Bitcoin’in (BTC) son günlerdeki kayıpları, bu hafta büyük ABD hisse senetlerinden performans açısından biraz farklılaştığını gösterdi.
Lider kripto para, son yedi gün içinde yüzde 3,9 düşüşle 28.933 dolar seviyesinde. Buna karşılık, Nasdaq 100, ki Bitcoin’le korelasyonu en yüksek olan endekstir, bu hafta yüzde 2’lik bir kazanç gösterdi.
S&P 500 ile arasındaki fark daha da fazla. Endeks bu hafta yüzde 3,3 yükseliş gösterdi.
ABD hisse senetleri birkaç gündür bir miktar toparlanırken, Bitcoin çuvallıyor. Bu durum Perşembe günü de belirgindi. Wall Street, ABD’nin zayıf GSYİH verilerini geride bırakırken, lider kripto para 29 bin doların altına düştü.
BTC yazım anında 28 bin dolar civarında olup, sonrasında daha da derin kayıplar yaşayabilir. Nitekim bu ayın başlarında 25 bin dolara kadar düşmüştü.
Başlıklar
Bitcoin hisse senetlerinden daha kötü performans gösteriyor
Bu haftaki kayıplarla, BTC ile Nasdaq 100 endeksinin performansı arasındaki fark önemli ölçüde genişledi.
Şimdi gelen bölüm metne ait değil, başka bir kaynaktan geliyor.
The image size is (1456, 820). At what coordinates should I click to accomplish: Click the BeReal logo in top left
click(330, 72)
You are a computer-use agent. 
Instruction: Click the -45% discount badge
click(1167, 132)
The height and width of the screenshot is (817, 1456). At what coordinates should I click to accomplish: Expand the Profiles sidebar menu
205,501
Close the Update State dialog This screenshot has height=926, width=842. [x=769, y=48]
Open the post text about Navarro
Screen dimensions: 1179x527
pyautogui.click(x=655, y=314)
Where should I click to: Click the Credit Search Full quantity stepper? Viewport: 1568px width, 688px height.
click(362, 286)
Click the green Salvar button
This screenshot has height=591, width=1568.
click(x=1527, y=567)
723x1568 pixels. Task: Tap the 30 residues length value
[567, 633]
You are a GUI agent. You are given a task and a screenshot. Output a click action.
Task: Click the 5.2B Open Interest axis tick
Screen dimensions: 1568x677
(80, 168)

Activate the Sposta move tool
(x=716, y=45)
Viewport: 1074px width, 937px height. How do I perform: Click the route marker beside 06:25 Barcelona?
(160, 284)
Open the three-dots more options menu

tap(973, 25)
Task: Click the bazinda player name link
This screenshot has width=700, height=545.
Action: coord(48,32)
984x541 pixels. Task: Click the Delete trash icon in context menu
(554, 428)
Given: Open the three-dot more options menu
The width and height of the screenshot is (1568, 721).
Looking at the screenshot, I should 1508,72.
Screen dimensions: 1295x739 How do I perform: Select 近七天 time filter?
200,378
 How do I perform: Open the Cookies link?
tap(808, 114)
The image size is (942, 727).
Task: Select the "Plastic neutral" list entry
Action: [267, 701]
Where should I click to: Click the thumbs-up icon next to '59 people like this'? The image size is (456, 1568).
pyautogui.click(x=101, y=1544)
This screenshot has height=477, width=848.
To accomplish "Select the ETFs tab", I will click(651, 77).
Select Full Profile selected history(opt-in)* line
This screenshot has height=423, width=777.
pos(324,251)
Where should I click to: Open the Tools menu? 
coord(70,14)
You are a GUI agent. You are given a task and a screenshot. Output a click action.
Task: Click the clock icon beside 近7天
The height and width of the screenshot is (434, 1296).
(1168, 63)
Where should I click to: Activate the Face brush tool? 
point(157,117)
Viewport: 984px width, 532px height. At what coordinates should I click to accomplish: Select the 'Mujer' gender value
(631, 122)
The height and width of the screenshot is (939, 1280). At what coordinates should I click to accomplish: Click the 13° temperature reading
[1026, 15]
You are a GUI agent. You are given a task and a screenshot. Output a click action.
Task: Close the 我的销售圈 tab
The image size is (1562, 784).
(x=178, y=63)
BTC bu yıl yaklaşık yüzde 40 değer kaybetti, Nasdaq ise kayıplarının bir kısmını azalttı ve şu anda yaklaşık yüzde 25 kayıpla devam ediyor. Nasdaq endeksi, pozitif kurumsal kazançlardan bir miktar destek alırken, BTC’nin bu şekilde bir olumlu faktörü olmadı.
Kripto para kırmızı renkte üst üste dokuzuncu haftaya gidiyor, yani bugüne kadar ki en kötü performası. BTC opsiyonlarının Cuma günü toplu olarak sona ermesi, kripto para için daha çok kayıp anlamına gelebilir.
ABD hisse senedi vadeli işlemleri de bugün hafif düşüş gösteriyor.
Piyasalarda mola yok
BTC, geçen sene sonuna kadar elde ettiği kazançların çoğunu bırakarak bu yıl keskin bir düşüş yaşadı. Kayıplara büyük ölçüde, artan enflasyon ve faiz oranlarına ilişkin endişeler neden oldu.
Bu etkenler hala geçerli ve kripto paralar için iştahı ciddi şekilde azaltıyor. BTC düşerken, altcoinler daha da keskin düşüşler yaşıyor.
Terra faciası da bu kripto iştahsızlığına katkıda bulundu ve yatırımcılar artık sektörde bir dizi yeni düzenleme beklentisine girdi.
Diğer taraftan son veriler, kriptolara yönelik duyarlılığın da 2020 yılındaki COVID çöküşünden beri en kötü durumda olduğunu gösteriyor.